在擴增后期,由于產物積累,使原來呈指數擴增的反應變成平坦的曲線,產物不再隨循環數而明顯上升,這稱為平臺效應。平臺期會使原先由于錯配而產生的低濃度非特異性產物繼續大量擴增,達到較高水平。因此,應適當調節循環次數,在平臺期前結束反應, 減少非特異性產物。
三、PCR產物的克隆
在許多研究中,需要將PCR產物克隆,以獲得目的DNA片段。此時,所用PCR循環數應盡量小,以減少平臺效應或非特異性擴增產物的干擾。通常將PCR產物插入到載體中有下列一些方法。
1. 平末端連接:由于Taq DNA聚合酶往往在PCR產物3'端加上多余的非模板依賴堿基,在用平末端連接克隆PCR產物前,可用Klenow片段或T4 DNA聚合酶處理補平末端。
2. 在PCR產物尾部加dT或ddT:Taq DNA聚合酶會在3'端加上多余的非模板依賴堿基,而且對A優先聚合,所以PCR產物末端的多余堿基大部分都是A.。利用這一特點,可以經限制酶切割產生的平末端用酶加上dT或ddT,使載體與PCR產物末端互補并進行連接.載體末端加dT尾可直接用Taq DNA聚合酶和dTTP或ddTTP,ddTTP因缺少3-OH而不能再形成磷酸二酯鍵,保證在載體3'端只加上一個ddTTP,而其5'端所含的磷酸基團可與PCR產物的3'端OH連接,連接產物在載體和PCR產物之間的雙鏈上帶兩個切口,這種重組DNA仍可轉化合適的受體菌,并在細菌體內修復.目前一些公司已開發出可直接用于克隆PCR產物的帶3'-T的T-Vector。

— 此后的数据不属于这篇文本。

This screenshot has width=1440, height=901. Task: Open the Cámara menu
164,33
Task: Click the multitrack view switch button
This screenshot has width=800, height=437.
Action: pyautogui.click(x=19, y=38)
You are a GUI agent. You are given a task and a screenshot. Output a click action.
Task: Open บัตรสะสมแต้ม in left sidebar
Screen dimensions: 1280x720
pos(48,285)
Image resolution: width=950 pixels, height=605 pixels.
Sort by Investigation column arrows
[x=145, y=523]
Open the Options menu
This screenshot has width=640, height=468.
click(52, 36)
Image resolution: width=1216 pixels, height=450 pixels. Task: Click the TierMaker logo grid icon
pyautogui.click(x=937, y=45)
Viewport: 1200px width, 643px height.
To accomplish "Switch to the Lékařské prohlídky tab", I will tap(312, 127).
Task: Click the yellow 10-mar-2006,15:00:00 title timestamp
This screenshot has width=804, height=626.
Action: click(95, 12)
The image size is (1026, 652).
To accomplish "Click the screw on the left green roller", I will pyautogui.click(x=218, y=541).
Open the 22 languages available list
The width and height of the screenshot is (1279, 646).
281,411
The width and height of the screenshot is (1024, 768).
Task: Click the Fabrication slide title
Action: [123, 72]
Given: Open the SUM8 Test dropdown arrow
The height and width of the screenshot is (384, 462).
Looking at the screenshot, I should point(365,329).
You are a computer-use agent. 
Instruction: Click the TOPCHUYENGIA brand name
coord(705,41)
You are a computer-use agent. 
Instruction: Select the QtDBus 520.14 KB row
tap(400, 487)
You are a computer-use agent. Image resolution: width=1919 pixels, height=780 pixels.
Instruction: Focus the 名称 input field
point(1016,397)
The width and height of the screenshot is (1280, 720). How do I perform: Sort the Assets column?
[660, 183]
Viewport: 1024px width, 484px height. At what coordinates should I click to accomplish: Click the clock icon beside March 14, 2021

3. 粘性末端連接:利用引物中附加在5'端的限制酶位點,直接將PCR產物經適當的限制酶切割后產生粘性末端,與載體連接,產生重組DNA.如果下游兩個引物中含有兩個不同的限制酶位點.經酶切后定向克隆到載體中。
第二節 材料、設備及試劑
一、材料
不同來源的模板DNA。
二、設備
移液器及吸頭,硅烷化的PCR小管,DNA擴增儀(PE公司),瓊脂糖凝膠電泳所需設備(電泳槽及電泳儀),臺式高速離心機。
三、試劑:
1、10×PCR反應緩沖液:500mmol/L KCl, 100mmol/L Tris·Cl, 在25℃下, pH9.0, 1.0% Triton X-100。